The €350-a-week payments have dropped to between €200 and €300, which has affected the 150,000 people still in receipt of the benefit.
According to The Sunday Times, senior ministers are also to consider whether students returning to school and college should still be eligible for the PUP payment, with an estimated 30,000 students qualifying for the payment back in March.
Ms McDonald said that Minister for Finance Paschal Donohoe will have to reverse the decision to decrease the payment amount, saying it was wrong, particularly when Dublin and Donegal are facing tighter restrictions.
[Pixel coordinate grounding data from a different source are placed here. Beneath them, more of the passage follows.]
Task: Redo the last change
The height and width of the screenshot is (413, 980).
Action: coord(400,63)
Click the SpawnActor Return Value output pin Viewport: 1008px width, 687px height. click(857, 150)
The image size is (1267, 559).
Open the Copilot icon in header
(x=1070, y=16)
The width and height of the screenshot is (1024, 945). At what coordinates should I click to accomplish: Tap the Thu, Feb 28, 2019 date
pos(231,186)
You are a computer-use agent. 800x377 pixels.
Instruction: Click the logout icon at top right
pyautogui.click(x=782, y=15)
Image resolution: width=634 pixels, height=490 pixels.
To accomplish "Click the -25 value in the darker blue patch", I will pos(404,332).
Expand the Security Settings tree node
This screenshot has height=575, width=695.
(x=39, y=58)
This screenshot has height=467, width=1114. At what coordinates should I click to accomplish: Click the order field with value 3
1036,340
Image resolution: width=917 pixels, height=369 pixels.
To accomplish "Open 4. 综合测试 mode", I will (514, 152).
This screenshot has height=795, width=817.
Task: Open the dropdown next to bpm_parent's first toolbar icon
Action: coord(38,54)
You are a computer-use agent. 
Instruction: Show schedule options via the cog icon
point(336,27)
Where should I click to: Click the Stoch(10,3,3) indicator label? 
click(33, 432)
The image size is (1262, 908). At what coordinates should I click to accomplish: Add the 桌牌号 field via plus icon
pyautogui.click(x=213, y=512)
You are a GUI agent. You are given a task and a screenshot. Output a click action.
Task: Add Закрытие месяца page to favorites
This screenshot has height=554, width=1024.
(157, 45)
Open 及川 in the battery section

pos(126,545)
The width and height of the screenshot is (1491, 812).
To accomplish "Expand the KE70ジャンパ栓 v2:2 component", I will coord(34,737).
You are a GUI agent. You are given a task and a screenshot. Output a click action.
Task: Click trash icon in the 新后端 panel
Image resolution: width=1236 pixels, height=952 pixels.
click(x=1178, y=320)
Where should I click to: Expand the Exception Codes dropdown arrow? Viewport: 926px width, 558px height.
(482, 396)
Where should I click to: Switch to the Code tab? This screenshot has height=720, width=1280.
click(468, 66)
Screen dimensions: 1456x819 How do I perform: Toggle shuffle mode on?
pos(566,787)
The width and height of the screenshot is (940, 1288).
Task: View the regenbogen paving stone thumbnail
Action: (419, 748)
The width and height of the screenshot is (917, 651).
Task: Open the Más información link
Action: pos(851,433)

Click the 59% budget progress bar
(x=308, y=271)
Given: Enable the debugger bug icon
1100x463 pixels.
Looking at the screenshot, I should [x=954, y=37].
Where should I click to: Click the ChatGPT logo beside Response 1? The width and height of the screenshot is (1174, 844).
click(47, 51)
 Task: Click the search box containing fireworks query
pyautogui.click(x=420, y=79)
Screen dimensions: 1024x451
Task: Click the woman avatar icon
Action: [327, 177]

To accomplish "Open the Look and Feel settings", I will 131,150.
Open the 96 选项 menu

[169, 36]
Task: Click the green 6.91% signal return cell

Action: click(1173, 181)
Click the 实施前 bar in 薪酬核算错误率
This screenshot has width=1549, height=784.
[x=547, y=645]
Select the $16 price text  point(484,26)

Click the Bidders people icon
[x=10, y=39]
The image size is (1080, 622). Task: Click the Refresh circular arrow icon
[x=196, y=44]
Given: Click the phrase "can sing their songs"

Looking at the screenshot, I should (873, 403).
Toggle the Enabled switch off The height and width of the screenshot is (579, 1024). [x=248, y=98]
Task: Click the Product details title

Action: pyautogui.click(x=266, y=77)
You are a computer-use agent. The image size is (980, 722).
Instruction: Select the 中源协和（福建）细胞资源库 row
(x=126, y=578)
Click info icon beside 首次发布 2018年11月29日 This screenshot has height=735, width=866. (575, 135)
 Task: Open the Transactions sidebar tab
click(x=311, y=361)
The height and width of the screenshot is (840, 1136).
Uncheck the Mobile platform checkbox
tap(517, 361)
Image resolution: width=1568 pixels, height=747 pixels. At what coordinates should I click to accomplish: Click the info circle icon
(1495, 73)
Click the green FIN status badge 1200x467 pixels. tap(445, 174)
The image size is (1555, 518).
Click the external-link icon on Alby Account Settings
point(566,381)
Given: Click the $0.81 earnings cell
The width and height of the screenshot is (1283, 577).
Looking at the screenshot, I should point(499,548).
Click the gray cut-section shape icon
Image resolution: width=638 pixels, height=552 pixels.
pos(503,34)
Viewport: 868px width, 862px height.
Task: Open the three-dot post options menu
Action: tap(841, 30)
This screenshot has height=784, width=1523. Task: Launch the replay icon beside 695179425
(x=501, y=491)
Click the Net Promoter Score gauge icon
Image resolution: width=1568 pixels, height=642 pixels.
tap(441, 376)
“I think he will have to change his mind because they’ve made a mistake, because what they’re doing is unfair, because what they’re doing will undoubtedly cause not just hardship, but what MABS (Money Advice and Budgeting Service) has described as a forthcoming tsunami of domestic debt,” she told RTÉ’s The Week In Politics.
“That’s not a smart thing to do socially or economically so Paschal will have to change his position because it’s the wrong position.”
Ms. McDonald rejected Mr. Donohoe’s claim that the Government cut the Covid-19 unemployment payments so the PUP could last longer for people.
“I think the very reason to extend and to maintain the payments is the fact that we are still in the grips of a crisis,” she added.
“If we thought initially six months ago that this was a transient crisis, that we could tough it out for six months and then we could go all come back up and breathe air that’s wrong.”
Taoiseach Micheál Martin last week defended the decision saying that, while the rates have been reduced, the scheme had been extended until next April.